Assignment:
Each of the entries beneath this task should be written out exactly.

(Saved entries)
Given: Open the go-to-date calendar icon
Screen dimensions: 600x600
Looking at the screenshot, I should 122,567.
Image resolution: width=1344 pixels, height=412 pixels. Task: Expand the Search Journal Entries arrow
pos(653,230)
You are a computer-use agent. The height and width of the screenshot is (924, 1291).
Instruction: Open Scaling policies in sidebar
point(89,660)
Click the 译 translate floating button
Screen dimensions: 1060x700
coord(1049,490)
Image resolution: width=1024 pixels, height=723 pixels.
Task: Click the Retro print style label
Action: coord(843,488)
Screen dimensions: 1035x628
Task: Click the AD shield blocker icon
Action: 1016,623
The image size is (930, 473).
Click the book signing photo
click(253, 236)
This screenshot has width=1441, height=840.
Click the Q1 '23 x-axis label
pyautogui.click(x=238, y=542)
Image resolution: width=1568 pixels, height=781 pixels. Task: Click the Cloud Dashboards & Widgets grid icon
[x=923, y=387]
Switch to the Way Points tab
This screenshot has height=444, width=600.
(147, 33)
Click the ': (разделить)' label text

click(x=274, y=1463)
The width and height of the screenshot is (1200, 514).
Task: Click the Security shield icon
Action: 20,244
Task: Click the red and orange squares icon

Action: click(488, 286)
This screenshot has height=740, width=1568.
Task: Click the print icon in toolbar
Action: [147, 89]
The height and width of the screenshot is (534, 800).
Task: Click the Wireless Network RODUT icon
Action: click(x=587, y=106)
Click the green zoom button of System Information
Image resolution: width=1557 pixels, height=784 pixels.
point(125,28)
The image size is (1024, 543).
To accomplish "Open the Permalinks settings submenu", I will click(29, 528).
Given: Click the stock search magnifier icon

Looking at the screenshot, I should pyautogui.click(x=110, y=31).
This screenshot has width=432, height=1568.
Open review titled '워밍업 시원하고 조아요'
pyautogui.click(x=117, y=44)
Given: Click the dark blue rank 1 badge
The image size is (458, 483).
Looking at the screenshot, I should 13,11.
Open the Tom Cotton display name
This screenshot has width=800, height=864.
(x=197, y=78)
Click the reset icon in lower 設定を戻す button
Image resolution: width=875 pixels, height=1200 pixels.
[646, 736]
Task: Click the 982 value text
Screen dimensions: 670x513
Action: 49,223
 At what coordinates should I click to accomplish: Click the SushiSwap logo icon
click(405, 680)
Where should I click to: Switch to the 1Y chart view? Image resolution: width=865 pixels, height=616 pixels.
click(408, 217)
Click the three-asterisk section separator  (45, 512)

Result of this task:
Given: Open the go-to-date calendar icon
Screen dimensions: 600x600
Looking at the screenshot, I should 122,567.
Image resolution: width=1344 pixels, height=412 pixels. Task: Expand the Search Journal Entries arrow
pos(653,230)
You are a computer-use agent. The height and width of the screenshot is (924, 1291).
Instruction: Open Scaling policies in sidebar
point(89,660)
Click the 译 translate floating button
Screen dimensions: 1060x700
coord(1049,490)
Image resolution: width=1024 pixels, height=723 pixels.
Task: Click the Retro print style label
Action: coord(843,488)
Screen dimensions: 1035x628
Task: Click the AD shield blocker icon
Action: 1016,623
The image size is (930, 473).
Click the book signing photo
click(253, 236)
This screenshot has width=1441, height=840.
Click the Q1 '23 x-axis label
pyautogui.click(x=238, y=542)
Image resolution: width=1568 pixels, height=781 pixels. Task: Click the Cloud Dashboards & Widgets grid icon
[x=923, y=387]
Switch to the Way Points tab
This screenshot has height=444, width=600.
(147, 33)
Click the ': (разделить)' label text

click(x=274, y=1463)
The width and height of the screenshot is (1200, 514).
Task: Click the Security shield icon
Action: 20,244
Task: Click the red and orange squares icon

Action: click(488, 286)
This screenshot has height=740, width=1568.
Task: Click the print icon in toolbar
Action: [147, 89]
The height and width of the screenshot is (534, 800).
Task: Click the Wireless Network RODUT icon
Action: click(x=587, y=106)
Click the green zoom button of System Information
Image resolution: width=1557 pixels, height=784 pixels.
point(125,28)
The image size is (1024, 543).
To accomplish "Open the Permalinks settings submenu", I will click(29, 528).
Given: Click the stock search magnifier icon

Looking at the screenshot, I should pyautogui.click(x=110, y=31).
This screenshot has width=432, height=1568.
Open review titled '워밍업 시원하고 조아요'
pyautogui.click(x=117, y=44)
Given: Click the dark blue rank 1 badge
The image size is (458, 483).
Looking at the screenshot, I should 13,11.
Open the Tom Cotton display name
This screenshot has width=800, height=864.
(x=197, y=78)
Click the reset icon in lower 設定を戻す button
Image resolution: width=875 pixels, height=1200 pixels.
[646, 736]
Task: Click the 982 value text
Screen dimensions: 670x513
Action: 49,223
 At what coordinates should I click to accomplish: Click the SushiSwap logo icon
click(405, 680)
Where should I click to: Switch to the 1Y chart view? Image resolution: width=865 pixels, height=616 pixels.
click(408, 217)
Click the three-asterisk section separator  (45, 512)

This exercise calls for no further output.